*** Record set ***

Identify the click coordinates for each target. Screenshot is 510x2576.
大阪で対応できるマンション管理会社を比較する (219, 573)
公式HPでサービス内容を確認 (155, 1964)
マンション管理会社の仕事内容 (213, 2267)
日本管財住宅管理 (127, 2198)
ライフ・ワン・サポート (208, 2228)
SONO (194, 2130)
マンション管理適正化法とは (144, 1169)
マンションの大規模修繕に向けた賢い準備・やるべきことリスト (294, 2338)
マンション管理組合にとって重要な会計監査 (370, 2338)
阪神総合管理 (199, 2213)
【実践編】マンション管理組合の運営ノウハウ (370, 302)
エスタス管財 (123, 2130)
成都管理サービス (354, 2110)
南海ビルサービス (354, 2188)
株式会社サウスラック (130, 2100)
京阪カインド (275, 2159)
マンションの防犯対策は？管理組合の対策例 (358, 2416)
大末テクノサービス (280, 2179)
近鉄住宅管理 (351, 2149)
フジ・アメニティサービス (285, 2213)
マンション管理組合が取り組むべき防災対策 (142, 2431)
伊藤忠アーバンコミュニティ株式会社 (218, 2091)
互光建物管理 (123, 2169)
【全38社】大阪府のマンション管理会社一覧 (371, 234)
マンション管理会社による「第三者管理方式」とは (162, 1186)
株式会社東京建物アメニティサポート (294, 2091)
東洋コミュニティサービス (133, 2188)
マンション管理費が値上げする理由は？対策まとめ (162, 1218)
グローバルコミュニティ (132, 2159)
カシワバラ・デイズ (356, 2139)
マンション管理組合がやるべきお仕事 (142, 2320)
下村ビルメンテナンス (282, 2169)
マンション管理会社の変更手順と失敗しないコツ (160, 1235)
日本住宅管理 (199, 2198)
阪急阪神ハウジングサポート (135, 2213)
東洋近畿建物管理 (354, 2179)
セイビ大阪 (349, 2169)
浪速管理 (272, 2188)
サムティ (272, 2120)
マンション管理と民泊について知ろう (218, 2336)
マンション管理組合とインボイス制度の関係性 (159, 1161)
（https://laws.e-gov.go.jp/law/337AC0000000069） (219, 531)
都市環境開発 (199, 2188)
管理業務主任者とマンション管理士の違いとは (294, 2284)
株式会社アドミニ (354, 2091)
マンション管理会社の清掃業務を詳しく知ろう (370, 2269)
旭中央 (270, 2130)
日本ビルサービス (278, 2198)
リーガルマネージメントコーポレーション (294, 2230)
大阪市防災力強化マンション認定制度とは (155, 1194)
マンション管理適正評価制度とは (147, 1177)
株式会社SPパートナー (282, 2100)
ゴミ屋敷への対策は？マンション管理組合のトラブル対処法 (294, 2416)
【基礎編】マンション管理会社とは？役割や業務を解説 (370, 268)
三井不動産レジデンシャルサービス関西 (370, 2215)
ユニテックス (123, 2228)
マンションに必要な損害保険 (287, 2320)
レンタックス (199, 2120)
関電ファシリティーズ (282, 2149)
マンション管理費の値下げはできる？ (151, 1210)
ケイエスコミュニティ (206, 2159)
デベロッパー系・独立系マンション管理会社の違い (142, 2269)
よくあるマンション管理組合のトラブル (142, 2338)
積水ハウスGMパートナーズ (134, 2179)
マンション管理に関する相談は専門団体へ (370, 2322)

*** End of Record set ***

Each line in the entries above, starting at the line with "フジ・アメニティサービス (285, 2213)" and ending at the line with "サムティ (272, 2120)", is to be printed exactly, and only those lines.

• **Result**
フジ・アメニティサービス (285, 2213)
マンション管理組合が取り組むべき防災対策 (142, 2431)
伊藤忠アーバンコミュニティ株式会社 (218, 2091)
互光建物管理 (123, 2169)
【全38社】大阪府のマンション管理会社一覧 (371, 234)
マンション管理会社による「第三者管理方式」とは (162, 1186)
株式会社東京建物アメニティサポート (294, 2091)
東洋コミュニティサービス (133, 2188)
マンション管理費が値上げする理由は？対策まとめ (162, 1218)
グローバルコミュニティ (132, 2159)
カシワバラ・デイズ (356, 2139)
マンション管理組合がやるべきお仕事 (142, 2320)
下村ビルメンテナンス (282, 2169)
マンション管理会社の変更手順と失敗しないコツ (160, 1235)
日本住宅管理 (199, 2198)
阪急阪神ハウジングサポート (135, 2213)
東洋近畿建物管理 (354, 2179)
セイビ大阪 (349, 2169)
浪速管理 (272, 2188)
サムティ (272, 2120)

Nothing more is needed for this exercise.